Poison Oak Hetch Hetchy

Hazards

  • Snakes: Rattlesnakes love the lower elevations and warm temps of Hetch Hetchy. I thankfully did not see any earlier this week but Rebecca Sowards-Emmerd (a.k.a. @calipidder), who was there just a couple of days before me, said her friends saw three on the trail.
  • Poison Oak: The toxic plant seems to love Hetch Hetchy, as the trails are covered in the stuff. Bring Tecnu if you are particularly sensitive to poison oak and be mindful where you step when hiking.
  • Bears: Rancheria Falls is known for quite a bit of bear activity so bring that bear can (it is required in Yosemite and can be rented from the Hetch Hetchy entrance station).
  • Bugs: I got chowed on whenever I hit the shade by both mosquitoes and small flies. Wear insect repellent clothing if possible.
  • Water Levels: If you are backpacking in early spring, be aware that the Wapama Falls bridge might be closed and many creeks, such as Frog Creek, impassable due to water levels. Don’t be dumb and try to cross bridges or streams if the water is raging- too many people have died in Yosemite trying to do just that.
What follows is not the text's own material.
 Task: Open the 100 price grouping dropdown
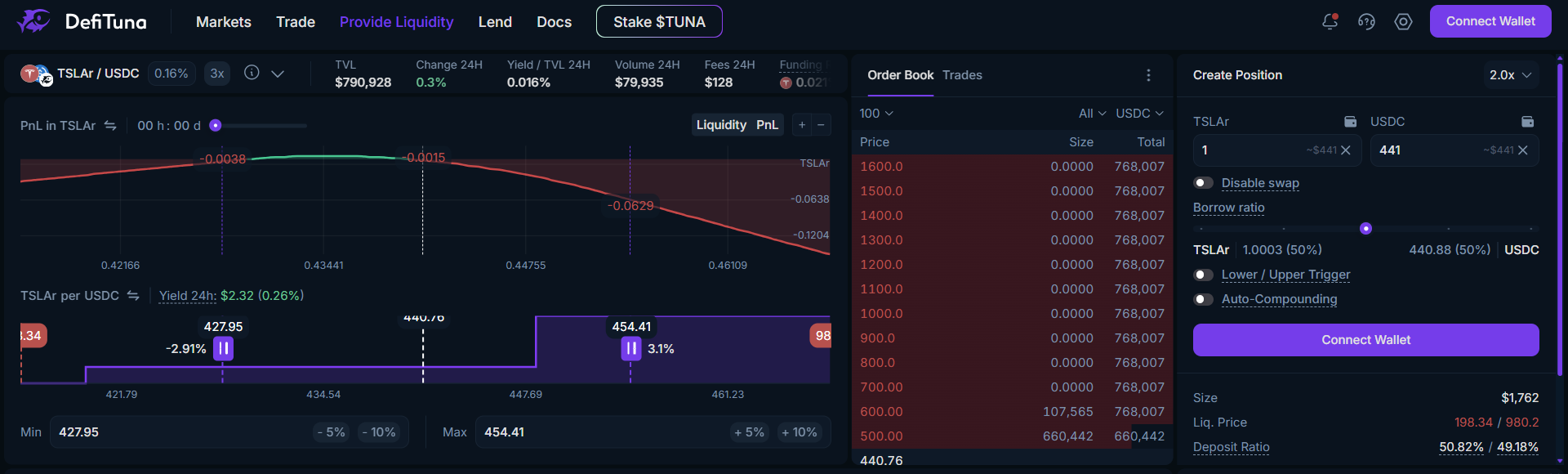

Priest Station Cafe: Along the Hwy 120 route into Yosemite, sits this infamous cafe and general store. Be sure to stop on your way in or out as the food is amazing, especially after four days on the trail. Owned by Conrad Anker and his family, the cafe has been around since 1849 and in the Anker family since 1853. It’s a historical Yosemite institution.